→ **Try it**
Among these records, tally each line with the word "will"; the answer is that number alone.

(Saved data entries)
Segment Open
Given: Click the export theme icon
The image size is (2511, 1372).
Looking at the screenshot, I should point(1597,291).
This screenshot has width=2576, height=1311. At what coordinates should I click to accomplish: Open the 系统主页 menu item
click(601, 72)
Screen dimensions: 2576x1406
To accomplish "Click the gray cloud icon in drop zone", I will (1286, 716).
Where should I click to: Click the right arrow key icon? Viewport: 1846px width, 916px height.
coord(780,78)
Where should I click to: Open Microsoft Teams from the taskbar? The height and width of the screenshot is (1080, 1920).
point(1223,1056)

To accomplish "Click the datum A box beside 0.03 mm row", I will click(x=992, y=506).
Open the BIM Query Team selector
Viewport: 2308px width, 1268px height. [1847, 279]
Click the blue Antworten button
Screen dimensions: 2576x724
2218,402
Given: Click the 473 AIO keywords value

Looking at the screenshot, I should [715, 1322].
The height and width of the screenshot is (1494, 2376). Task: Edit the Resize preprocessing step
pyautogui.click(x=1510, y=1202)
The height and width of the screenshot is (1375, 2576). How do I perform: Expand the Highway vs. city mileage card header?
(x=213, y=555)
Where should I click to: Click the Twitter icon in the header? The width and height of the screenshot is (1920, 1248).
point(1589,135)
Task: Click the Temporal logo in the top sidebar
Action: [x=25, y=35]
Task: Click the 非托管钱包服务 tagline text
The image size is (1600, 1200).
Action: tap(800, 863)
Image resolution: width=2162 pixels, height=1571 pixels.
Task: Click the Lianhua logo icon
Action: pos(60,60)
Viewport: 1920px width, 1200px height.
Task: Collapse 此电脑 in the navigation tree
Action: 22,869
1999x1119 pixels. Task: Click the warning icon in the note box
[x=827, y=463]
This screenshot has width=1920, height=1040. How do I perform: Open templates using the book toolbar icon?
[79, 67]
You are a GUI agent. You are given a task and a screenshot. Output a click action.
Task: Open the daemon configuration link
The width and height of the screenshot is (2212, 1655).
Segment Closed
→ **Finished exercise**
2